Residual temperatures over the APO, located at mid-latitudes, still show positive correlations with F10.7. The fitted slopes of SDSS and MLS residuals, as shown in Fig. 5, are 1.2 K ±0.8 K/100 SFU and 2.7 K ±0.6 K/100 SFU, respect-ively. The errors in the slope represent one standard deviation from the slope fitting. The standard deviations from the fitted line are 13.5 K and 7.0 K for the SDSS and MLS temperatures at the APO, respectively. If the correction factor of 0.98 is not applied to the SDSS temperatures after 2009, the solar response decreases to 0.8 ±0.8 K/100 SFU. This is because the enhanced temperatures measured after instrument replacement in 2009 contributed predominantly to the slope during the solar minimum. Other studies in northern mid-latitude regions report a solar response of 3 K ~ 5 K/100 SFU (She et al. 2009;Offermann et al. 2010;Perminov et al. 2014). Note that the latitudinal coverage of these studies is 40°-60°N, at least approximately 10° higher than the APO. The solar response over the APO derived in this study is in line with those of other studies at mid-latitudes. We subtracted the solar response from residual temperatures for the analysis of long-term trends.

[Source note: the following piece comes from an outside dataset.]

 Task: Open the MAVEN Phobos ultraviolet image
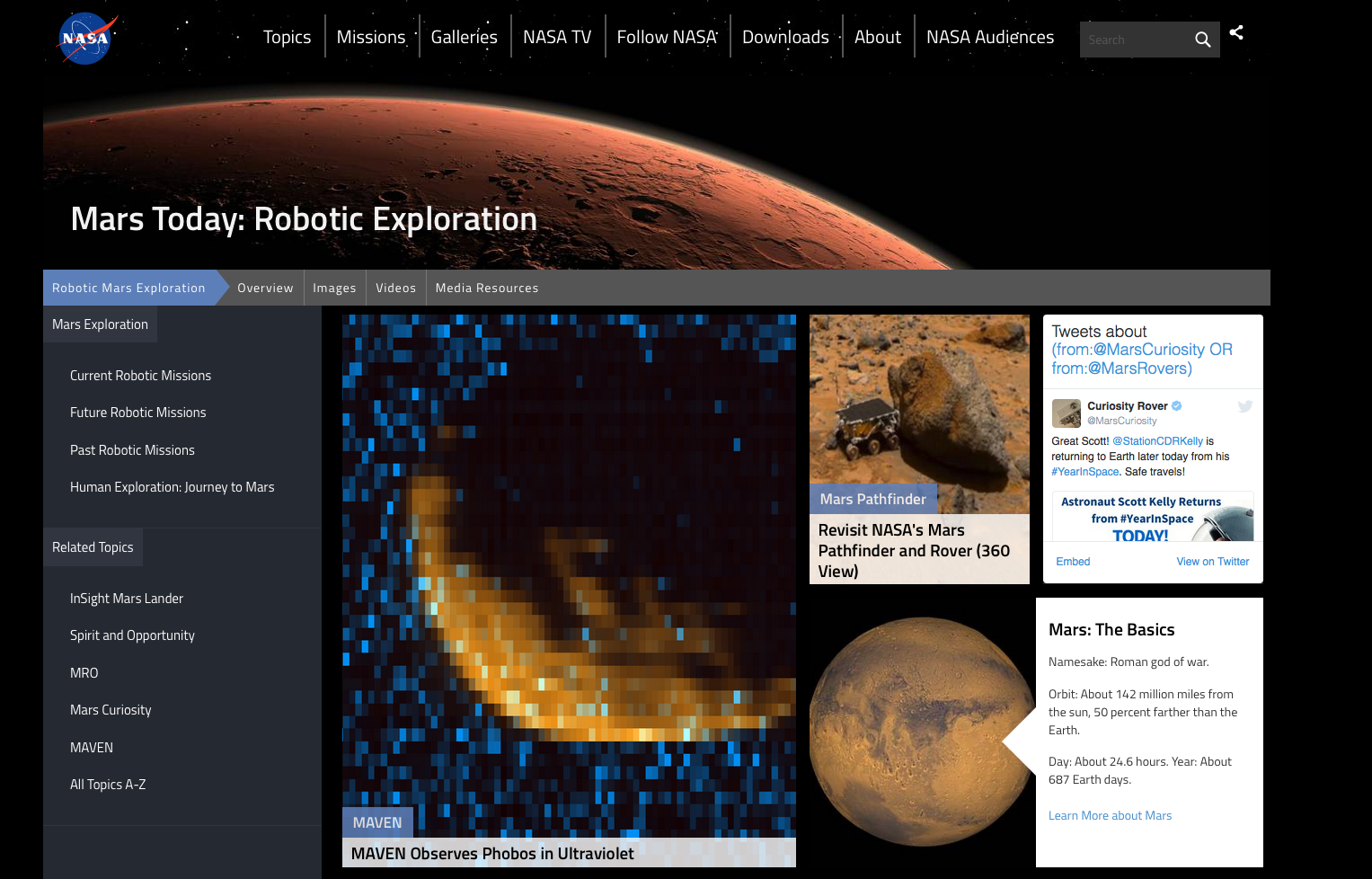coord(568,575)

The long-term trends of mesospheric temperatures were examined by linear regression fitting between the time and the solar response removed residual temperatures. Fig. 6 shows linear regression fitting of SDSS and MLS residual temperatures with trends of 0.7 ±0.9 K/decade and -1.4 ±0.7 K/decade, respectively. Again, the errors are one standard deviation from the slope fitting. Both fitted slopes have uncertainties that are too large to interpret as a cooling trend at this site.
4. SUMMARY AND CONCLUSION
The seasonal variation, solar response, and long-term trend of mesospheric temperatures were derived by analyzing the atmospheric OH spectra observed by the SDSS during 2000-2014 at the APO (32°N, 105°W). The same analysis was performed for mesospheric temperatures at ~88 km over the APO measured by MLS/AURA for 2004-2014. Seasonal variations were determined from the 27-day running averages of the temperatures of the same days in a year. The SDSS and MLS temperatures followed the typical annual variation of mesospheric temperatures. Solar responses of 1.2 K ± 0.8 K/100 SFU and 2.7 ±0.6 K/100 SFU were found in the SDSS and MLS residual temperatures after the seasonal variations were subtracted. The estimated solar responses are consistent with other studies.
After removal of the solar responses, the trend analysis of the SDSS and MLS residual temperatures resulted in 0.7 K ± 0.9 K/decade and -1.4 K ± 0.7 K/decade, respectively; their large errors may disregard them from being significant cooling trends. The finding of an insignificant cooling trend over the APO in this study should be regarded as an independent check for climate change research since the SDSS project provides a long-term database of OH airglow as a by-product of astronomical research.